§ DOCUMENT
::::
Trait d’Union : La musique est-elle aujourd’hui votre seule passion ? 

Lena Morris : Depuis toute petite, la musique a été pour moi une passion parmi d’autres, comme les arts graphiques, les chats, les chevaux. Mais depuis quelques années, la musique est devenue autre chose : un métier, avec son lot de discipline, de contrariétés, d’embûches. Cet aspect ne remplace pas une passion de jeunesse, mais il s’y greffe.

Depuis quelques années, j’ai été amenée à beaucoup réfléchir à l’évolution de ma relation à la musique. Même si je travaille énormément, je cherche autant que possible à préserver un équilibre satisfaisant entre plaisir et contrainte. Il me semble que la musique est une industrie tellement exigeante que ce n’est qu’à la condition que cet équilibre ne soit pas rompu qu’on peut considérer sereinement s’y faire une place. J’imagine que c’est aussi le cas pour beaucoup de métiers dits « classiques ».

Pourquoi ce choix musical ?
::::
§ LIGNES AFFICHÉES

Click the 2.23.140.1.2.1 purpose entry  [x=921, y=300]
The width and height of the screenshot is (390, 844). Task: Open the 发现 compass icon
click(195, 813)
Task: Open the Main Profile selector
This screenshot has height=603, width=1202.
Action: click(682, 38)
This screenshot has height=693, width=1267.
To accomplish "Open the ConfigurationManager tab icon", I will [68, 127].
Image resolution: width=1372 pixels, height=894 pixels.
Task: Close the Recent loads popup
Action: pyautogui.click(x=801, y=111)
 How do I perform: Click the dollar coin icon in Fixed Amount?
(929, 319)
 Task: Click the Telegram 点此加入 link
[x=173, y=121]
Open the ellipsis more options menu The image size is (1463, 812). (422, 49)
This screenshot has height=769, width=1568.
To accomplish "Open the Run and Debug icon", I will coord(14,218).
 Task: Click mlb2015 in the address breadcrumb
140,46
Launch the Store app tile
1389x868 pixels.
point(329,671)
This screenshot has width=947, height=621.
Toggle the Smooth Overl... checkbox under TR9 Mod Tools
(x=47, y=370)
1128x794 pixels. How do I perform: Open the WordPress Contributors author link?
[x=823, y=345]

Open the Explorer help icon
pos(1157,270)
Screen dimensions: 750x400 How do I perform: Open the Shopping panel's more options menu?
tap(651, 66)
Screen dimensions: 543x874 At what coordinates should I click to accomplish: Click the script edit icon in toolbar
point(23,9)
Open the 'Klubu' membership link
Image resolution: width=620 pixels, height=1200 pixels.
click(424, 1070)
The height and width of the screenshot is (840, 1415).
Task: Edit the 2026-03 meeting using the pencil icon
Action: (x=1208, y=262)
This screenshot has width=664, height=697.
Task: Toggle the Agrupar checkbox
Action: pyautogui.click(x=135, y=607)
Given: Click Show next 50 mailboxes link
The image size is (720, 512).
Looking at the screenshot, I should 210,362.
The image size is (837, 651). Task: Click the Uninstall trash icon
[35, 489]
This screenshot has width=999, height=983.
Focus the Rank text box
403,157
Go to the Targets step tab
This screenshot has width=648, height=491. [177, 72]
::::
§ OBJECTIFS
1. Dans l'entretien avec Lena Morris, quelles passions, à côté de la musique, dit-elle avoir eues depuis toute petite ?
2. Mettez à jour le passage de l'entretien avec Lena Morris allant de « Trait d’Union : La » jusqu'à « il s’y greffe. », en remplaçant « chevaux » par « oiseaux ».
3. Écrivez la suite de l'entretien avec Lena Morris après sa dernière phrase.

§ RÉPONSES ATTENDUES
1. Les arts graphiques, les chats et les chevaux.

2.
Trait d’Union : La musique est-elle aujourd’hui votre seule passion ? 

Lena Morris : Depuis toute petite, la musique a été pour moi une passion parmi d’autres, comme les arts graphiques, les chats, les oiseaux. Mais depuis quelques années, la musique est devenue autre chose : un métier, avec son lot de discipline, de contrariétés, d’embûches. Cet aspect ne remplace pas une passion de jeunesse, mais il s’y greffe.

3.
J’aime le sous-entendu de cette question.

Comment une musicienne de 20 ans aujourd’hui peut-elle choisir de s’exprimer dans un style aussi « vintage » que le blues rock ? 

D’abord, toutes les chanteuses de mon âge ne rêvent pas d’être Rihanna ou Arianna Grande. Ce sont deux stars incroyables, mais je me sens plus à l’aise dans la simplicité et le côté authentique du blues, loin des boîtes à rythmes, ou des strass.

Curieusement, les mélodistes qui m’inspirent le plus comme les Beatles, Queen ou Bowie, sont tous passés durant leur carrière par la case blues, mais sans s’y attarder outre-mesure. Même si j’ai aussi subi l’influence de musiciens plus marqués comme Janis Joplin, Rickie Lee Jones ou les Stones. Le blues reste le genre le plus éclectique de la musique populaire depuis un siècle. C’est un carrefour qui mène au rock bien sûr, mais aussi au jazz, à la soul, la pop, le funk. C’est peut-être cette liberté qui me guide.

Je crois que le blues est arrivé par “hasard” le jour ou j’ai commencé à écrire mon ancien single “Secretly Jacked”. Je voulais écrire une chanson mystérieuse qui met en avant ma voix et c’est comme ça que le blues-rock est arrivé dans ma composition. Depuis je ne veux plus m’en séparer. Le blues est aujourd’hui la musique qui libère mes émotions naturellement quand je compose. Est-ce que ça sera encore le cas dans quelques années ? On pourra en reparler si vous le voulez…

Pourquoi ce thème assez dur pour une jeune fille de 21 ans ?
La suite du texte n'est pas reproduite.